While the name Octex may not be familiar to medical professionals across the country, the equipment used in procedures every day likely relies on precision pieces made by the Sarasota manufacturer. Over the past five years, Octex sharply shifted its focus from retail products to intricate parts used in medical devices and aerospace parts, according to President John Hoskins. “We have an unquenchable thirst for nascent and cutting-edge technology,” says Hoskins, who says the fine work required in these fields fits well with the curious culture in place in Sarasota. The range of products can include everything from top-secret technology on military aircraft to tiny pieces of devices permanently implanted in patients’ arteries or by their heart valves, according to Chief Scientist Brett Wigton. That means in addition to the work remaining “pretty cool,” its stakes are also incredibly high. “You are talking parts that are extremely small, sometimes half the size of a pinky nail clipping or like a match-tip head,” Wigton says. “Some have critical dimensions from a geometric perspective. They are precise and complex.” To get something wrong could easily result in “patient failure,” a nice word for death by a faulty heart valve.

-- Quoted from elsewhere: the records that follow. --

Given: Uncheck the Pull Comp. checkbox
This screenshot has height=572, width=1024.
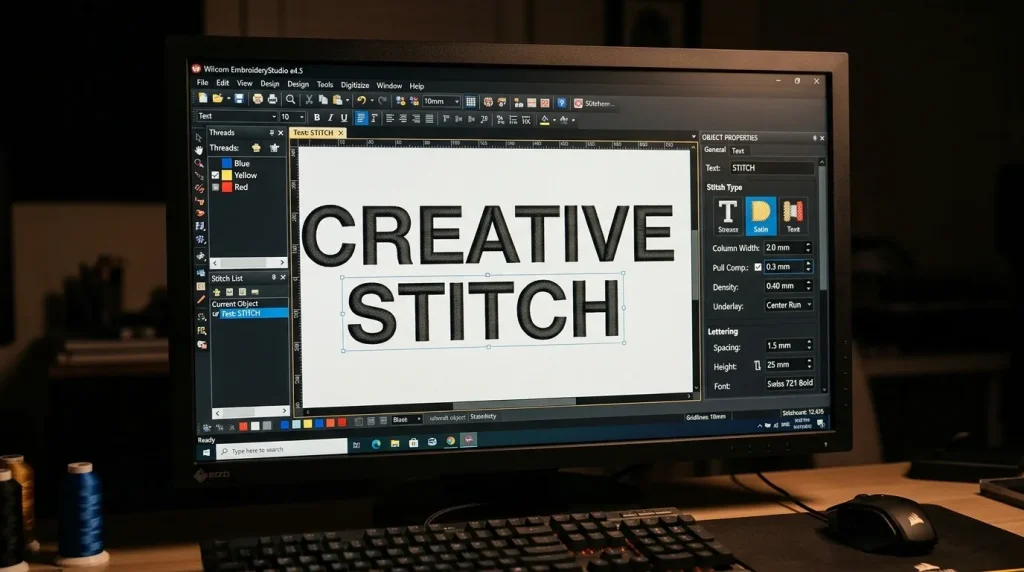Looking at the screenshot, I should click(757, 267).
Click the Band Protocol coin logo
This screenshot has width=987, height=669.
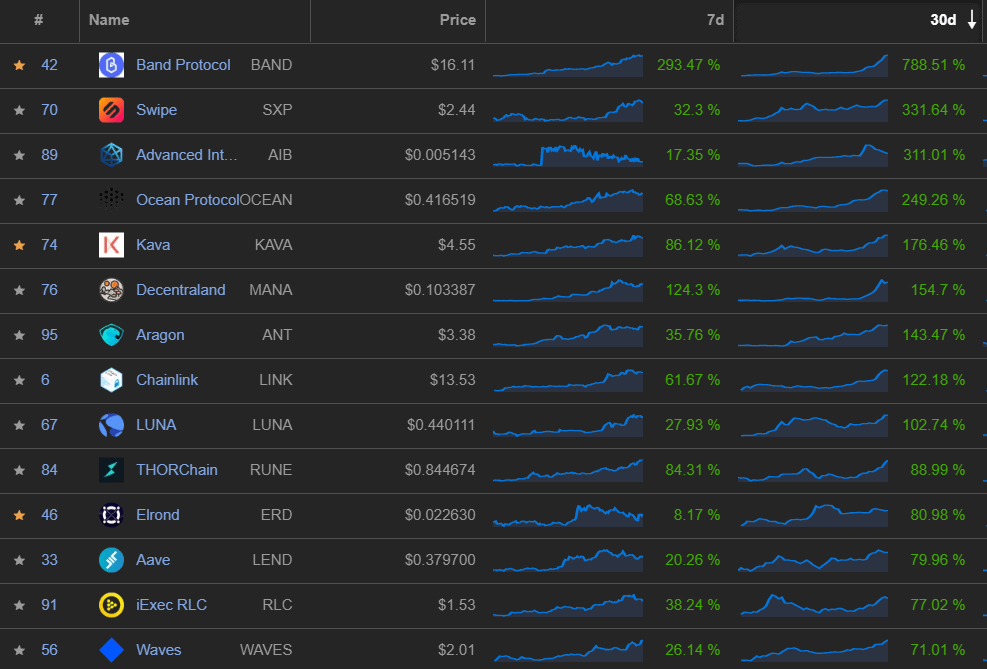click(x=111, y=65)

All this may seem like much more important work than people might expect from a plastic molding injection company, but as the demand for intricate machinery in an expanding number of markets grows, the detail work at Octex increasingly evolved as the products here became sought-after commodity, and the vision for Octex’s future today reaches far beyond molds and dye kits. While Octex won’t release the names of specific clients, Hoskins says the curious can browse a list of the top medical device manufacturers in the world to figure out who does business with the Gulf Coast firm. Wigton says about 70 percent of the work at Octex ends up in medical products, about 10 percent ends up in aerospace technology and the remaining 20 percent represents a mix of miscellaneous consumer and retail goods. The company today can’t simply be considered an assembly line of products. And needs become more precise and demanding each year, requiring an expertise few firms on the globe can compete with at this moment. Today, about 100 people work at Octex, not a hugely different figure than a decade ago, but the make-up of talent certainly shifted in that time. “Looking back 10 years did we have many engineers on with us? No we did not. But today? Yes we do,” Hoskins says.